Today I’m going to solve the biggest problem in the world today. I’m going to fix every football fans problems and deliver the best solution to the College Football Money Grab Playoff. It takes two years to get this going, so just be patient.
First get the FBS to 128 teams. We’ll break them down regionally and via blind draw – shown live . . .ON FOX!! – get them into 32 groups of four. You play each team once, top two in each group advance. No overtime, either, so ties can happen. Tie breakers are head-to-head, scoring differential, total points scored, coin flip. If you think this is a lot like the World Cup or Champions League you are correct. But wait, there’s more!!
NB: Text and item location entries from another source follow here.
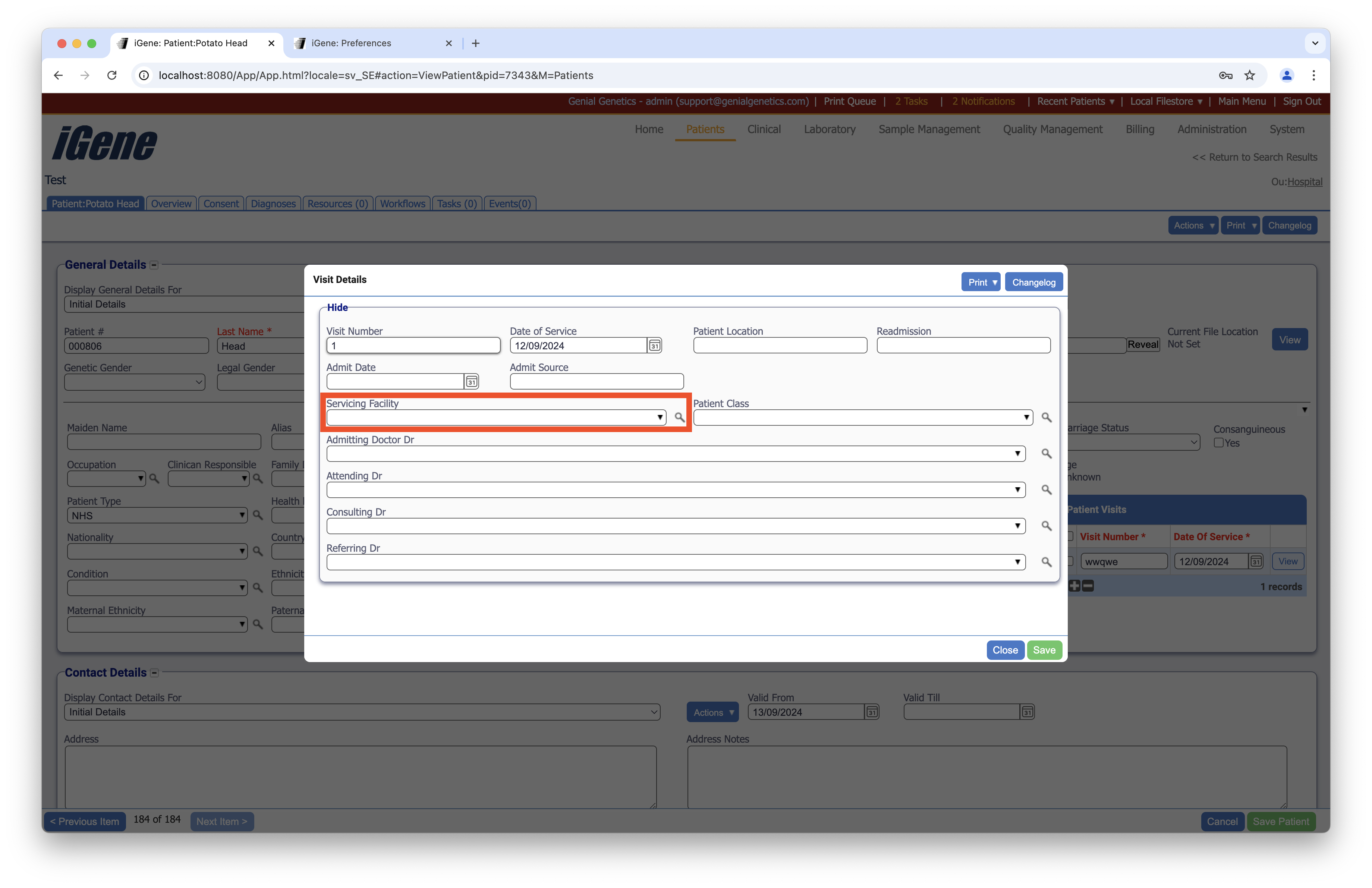Viewport: 1372px width, 888px height.
Task: Click the Changelog button in the dialog
Action: click(x=1033, y=282)
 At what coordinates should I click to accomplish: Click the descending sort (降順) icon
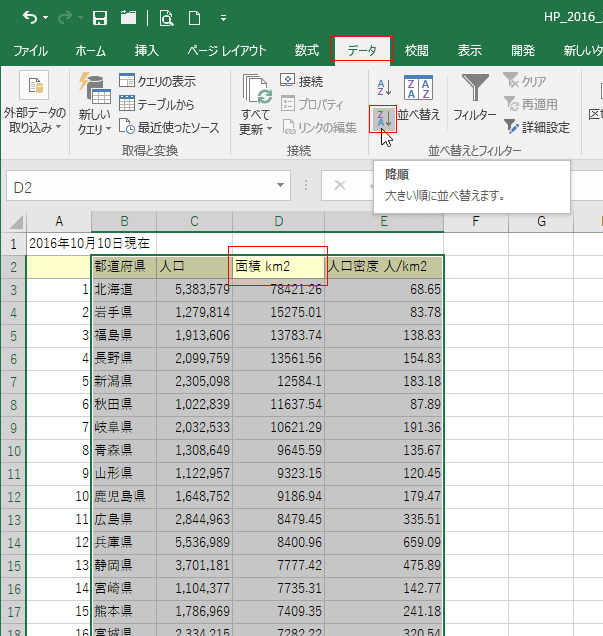tap(382, 117)
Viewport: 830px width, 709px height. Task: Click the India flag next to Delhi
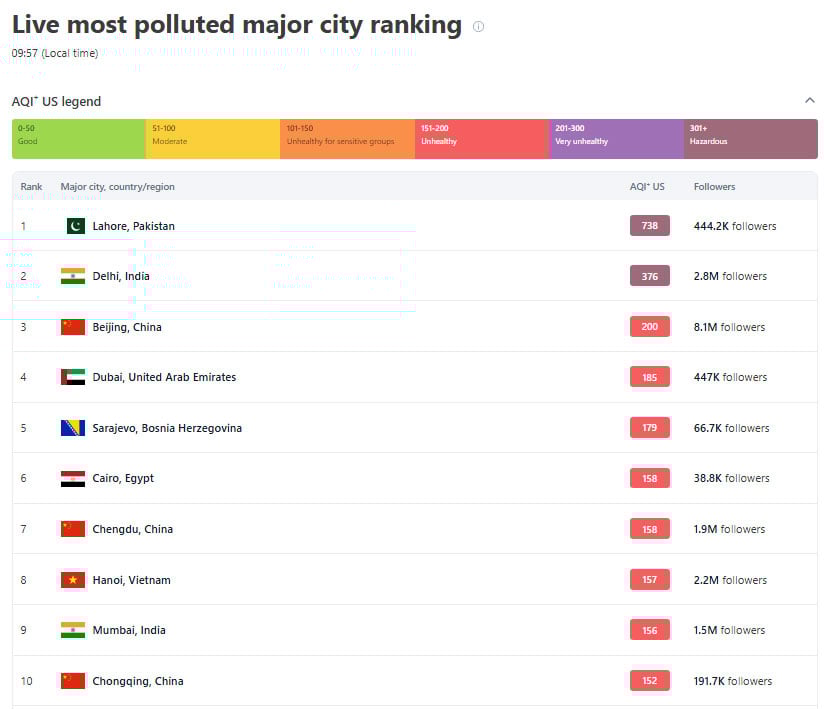point(73,276)
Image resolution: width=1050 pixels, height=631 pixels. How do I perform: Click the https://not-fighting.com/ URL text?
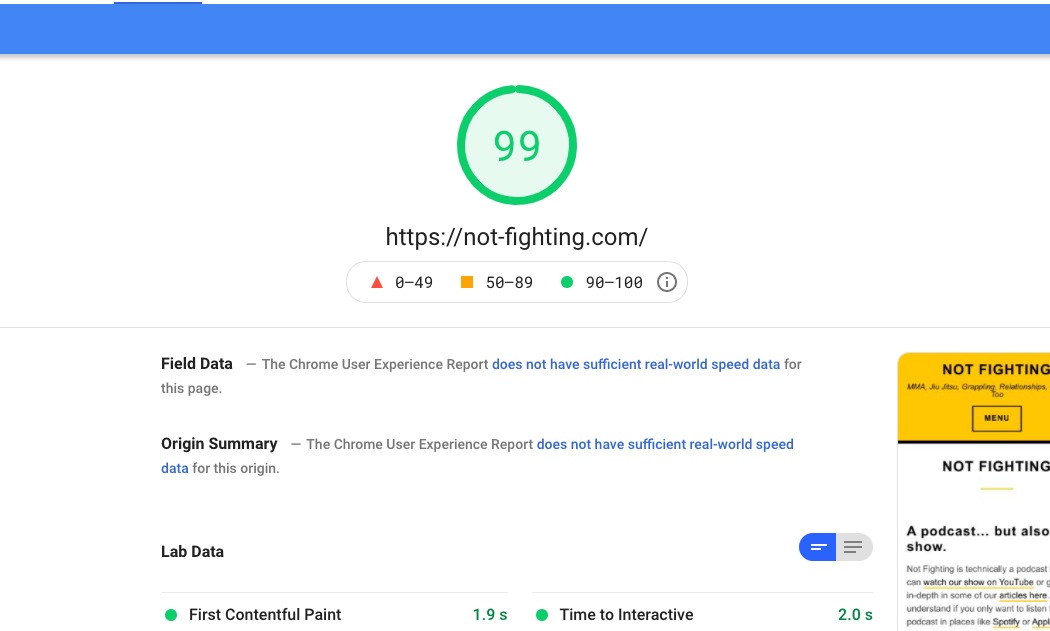pyautogui.click(x=517, y=237)
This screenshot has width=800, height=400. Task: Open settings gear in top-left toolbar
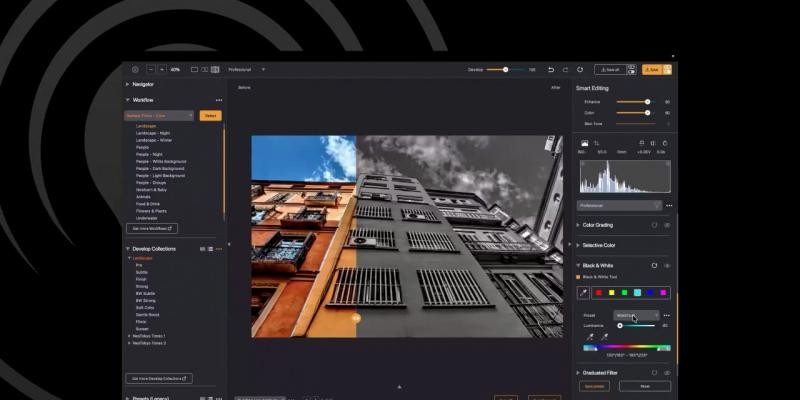[135, 70]
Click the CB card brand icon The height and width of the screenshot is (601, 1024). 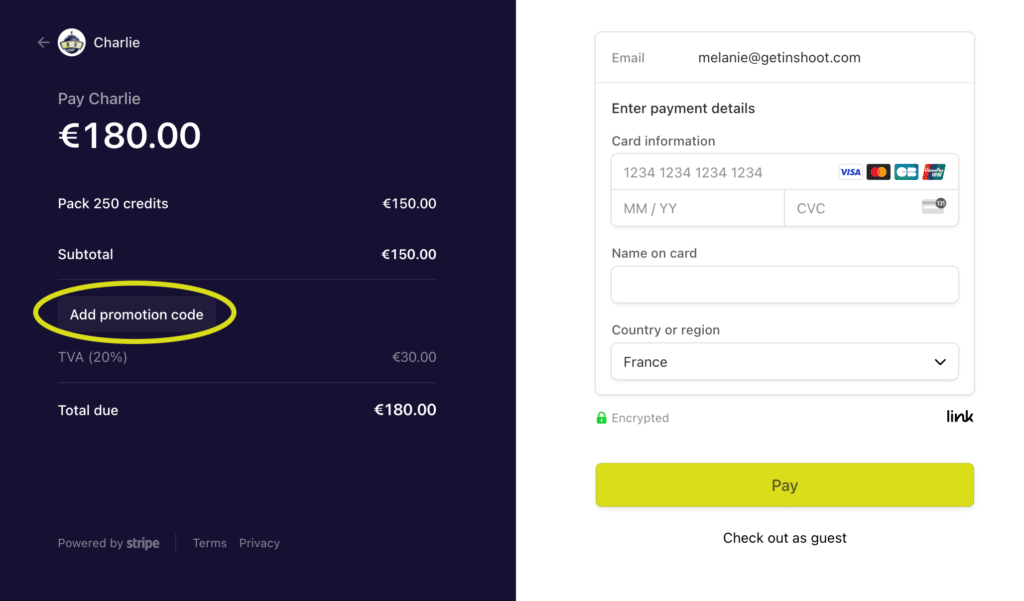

The next thing we do is take those 64 teams and again, blind draw – this time on the Telepathy Channel – and get them into 16 groups of four and repeat the process. Now, you’re probably wondering what the eliminated teams do. They can schedule as many other games as they want once they are eliminated. If you’re thinking people won’t go to these games, just watch an Ohio State/Tulane matchup.
Now that we are down to eight groups of four, the only difference is that this time only the winner of each group advances to the quarter-finals. Again it’s a blind draw for each matchup, we’ll add in the overtime rules so that we don’t get byes – though Air and I would love it – and there is a redraw for the semi-finals.
OK, now onto Year Two. We will start this time with 96 teams and break them down into 32 groups of three. The teams that reached the last 32 the previous year automatically move on to the second round. The 96 are drawn out like we originally did, and then the schedule goes like this:
Team A vs. Team B
Loser of A/B vs. Team C
Winner of A/B vs. Team C
This way every week is meaningful. The winner of each group advances to join the other 32. Then we repeat what we did in Year One.
The advantages to this system:
- No one is excluded. No more whining about who didn’t get in, because everyone is in.
- The live televised blind draws mean no subjectivity, no rankings.
- Gone are the mega conferences. No more Pac 50 or Big 35 or any of that.
- The most games any team will play is 12, not a daunting number.
- Should the committee take this approach, what little control the NCAA has will now be all but vanished.
The disadvantages:
- Traditional rivalries will fade away.
- Conferences now become a thing of the past.
- Smaller schools may not get the same payoffs they are getting now travelling to the big schools.
- The gap between the haves and the have nots will become increasingly wider.
But that third point is already happening. The idea that expanding the field helps the little guys is utterly ridiculous. None of them have the depth, let alone enough front line talent, to compete year-in and year-out as is. When was the last time a school from “football royalty” didn’t finish #1? That would be the BYU Cougars in 1984. During the BCS era Boise St. and TCU got close, but never got over the hump.
This method doesn’t discriminate from conference affiliation. There are no computers determining who fits in where. Just go out and play. No more conference championship games, no rankings, no more arguments over “Who’s #4” or “Who’s #8”. The system is objective, transparent, and simple. No formulas that need to be explained.